Task to complete =
Only an exact copy is wanted: the lines from the one holding "The height and width of the screenshot is (405, 568)." through the last line below, minus the pictures.

Input data =
== Segment start ==
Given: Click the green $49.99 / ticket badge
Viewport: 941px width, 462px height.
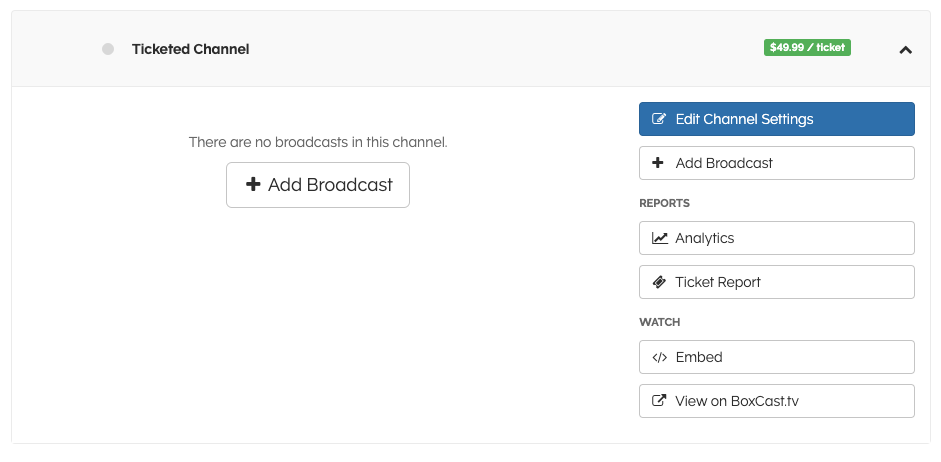Looking at the screenshot, I should pyautogui.click(x=807, y=47).
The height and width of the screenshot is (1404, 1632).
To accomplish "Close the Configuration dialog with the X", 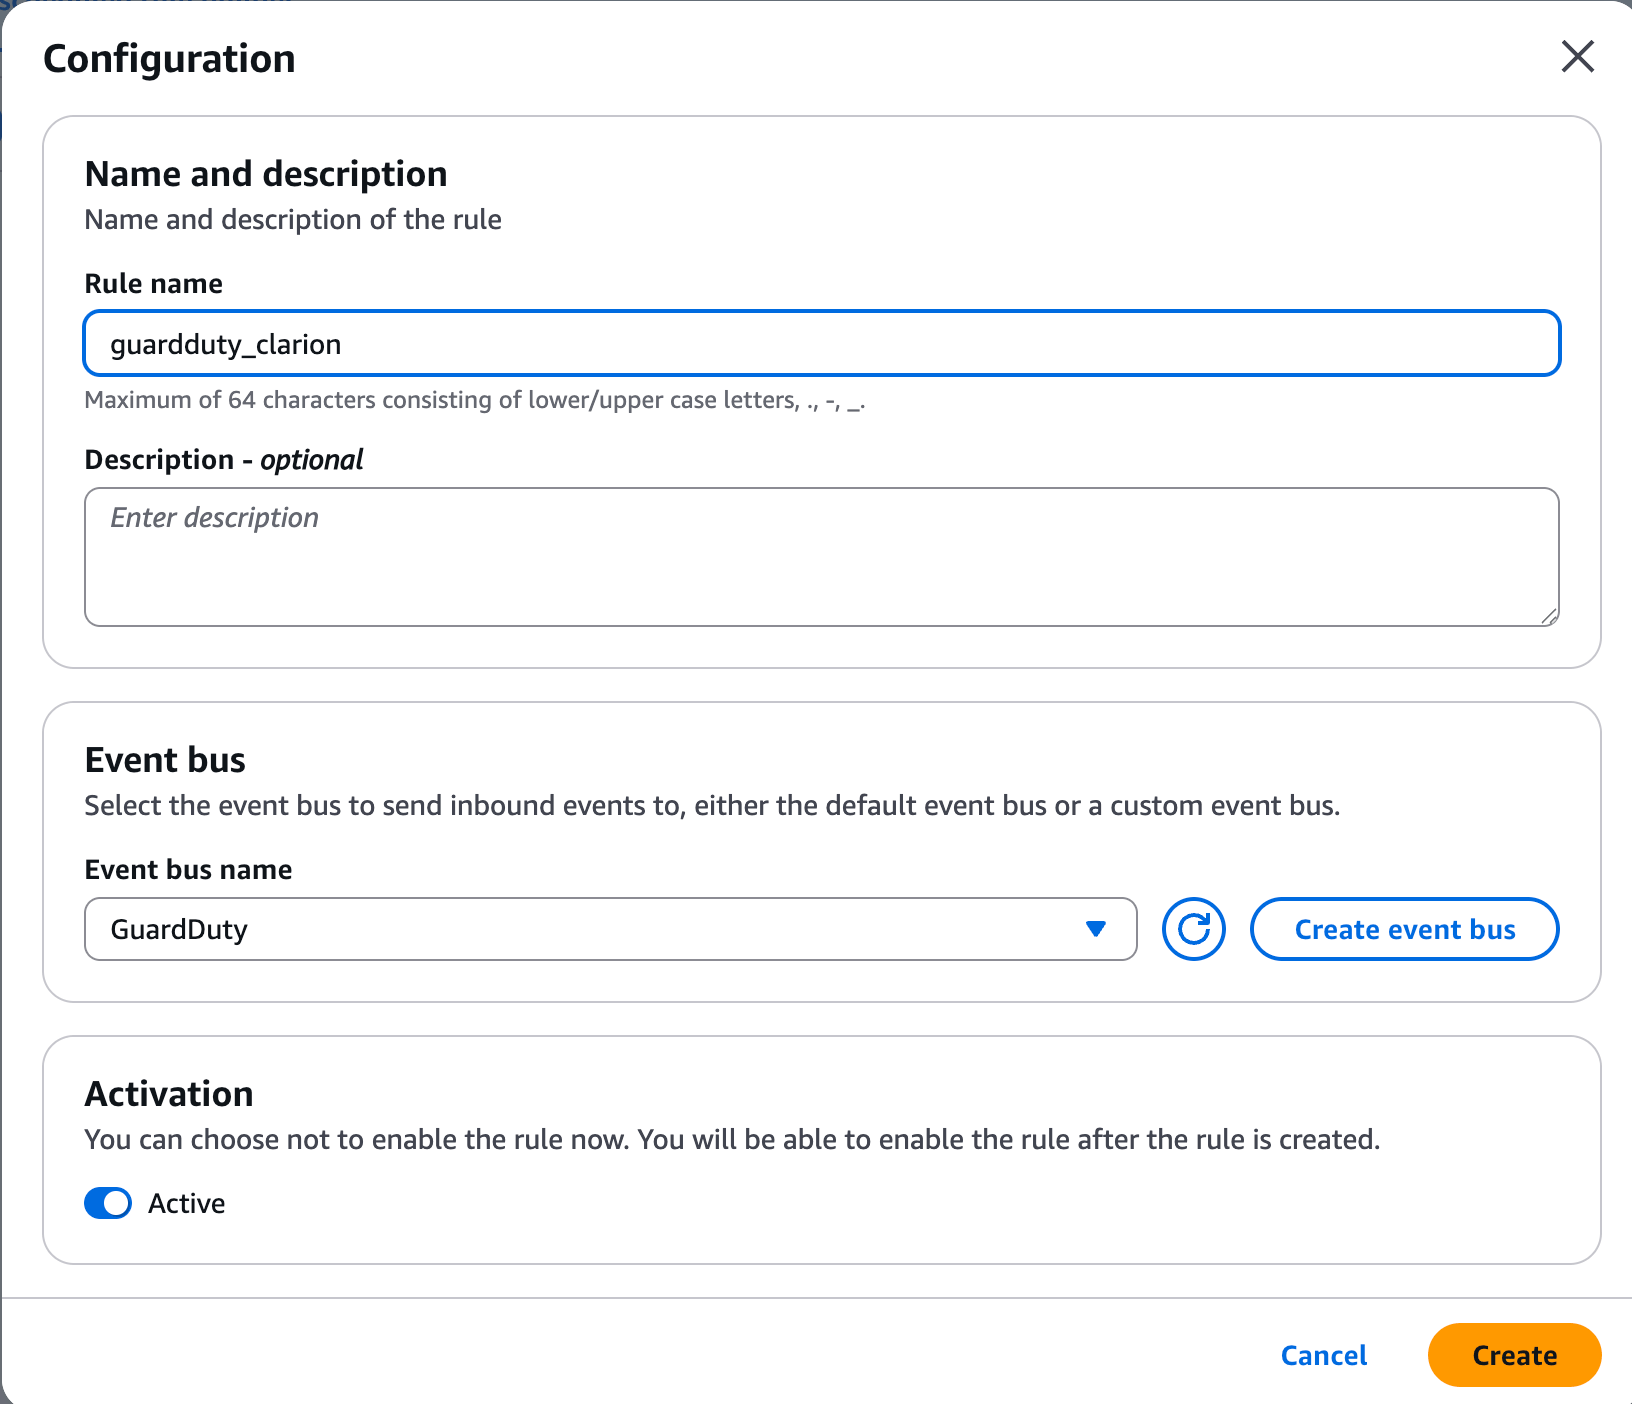I will 1577,57.
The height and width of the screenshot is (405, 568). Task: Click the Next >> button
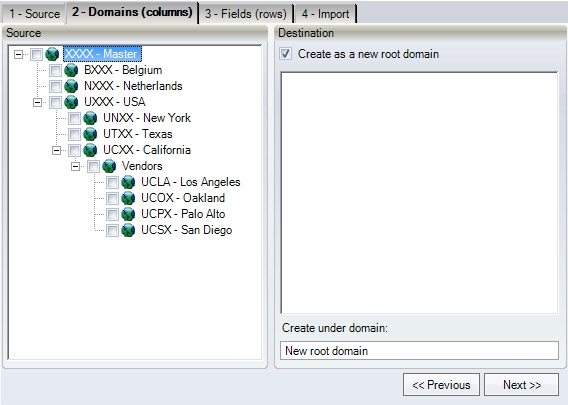coord(522,385)
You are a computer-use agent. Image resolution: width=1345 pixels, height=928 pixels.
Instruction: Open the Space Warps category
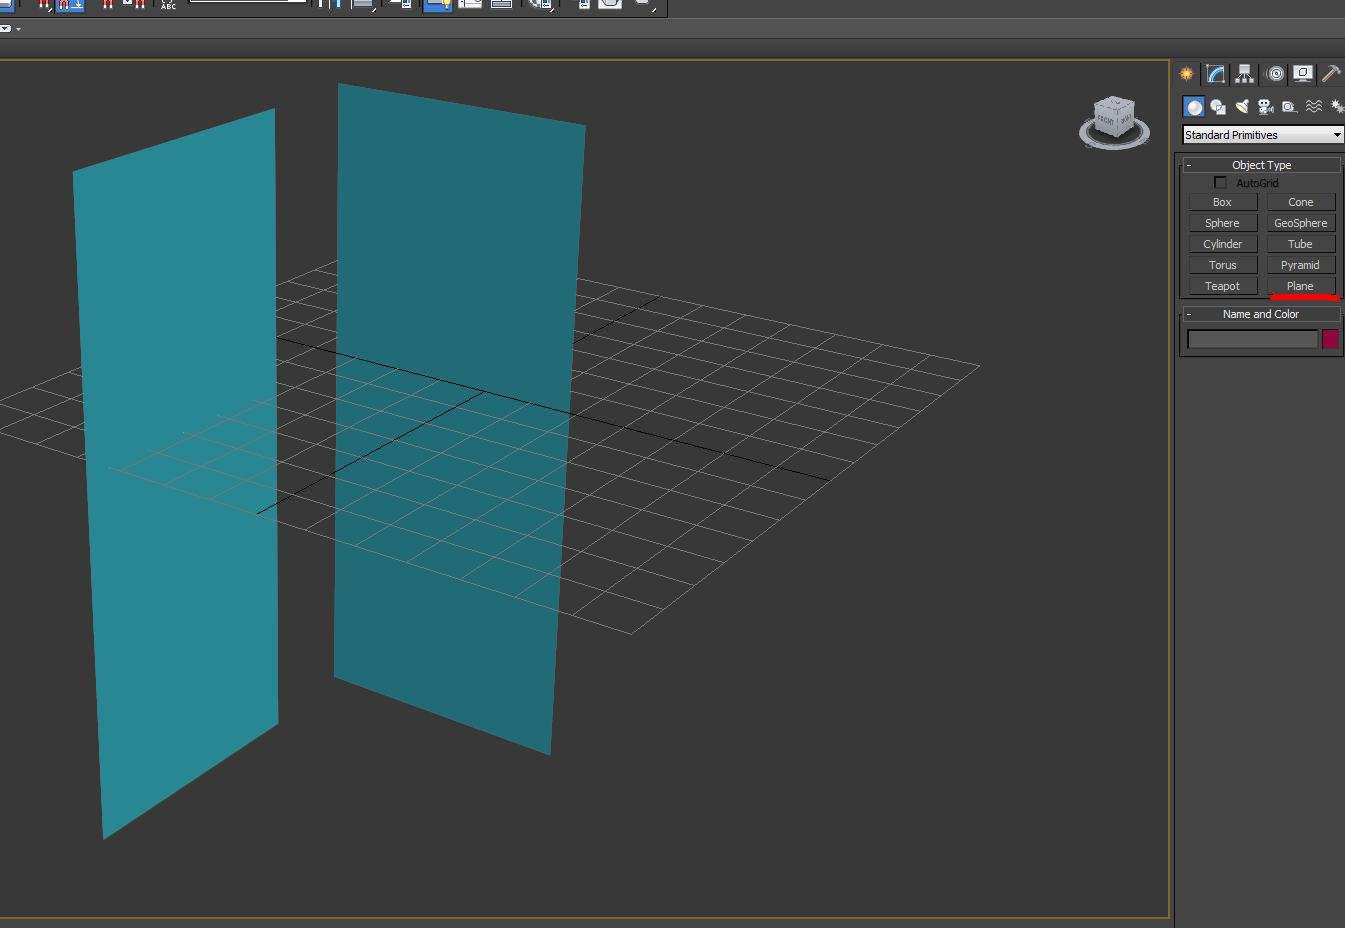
== Segment end ==
Task response =
The height and width of the screenshot is (405, 568). Task: Click the Next >> button
coord(522,385)
You are a computer-use agent. Image resolution: width=1345 pixels, height=928 pixels.
Instruction: Open the Space Warps category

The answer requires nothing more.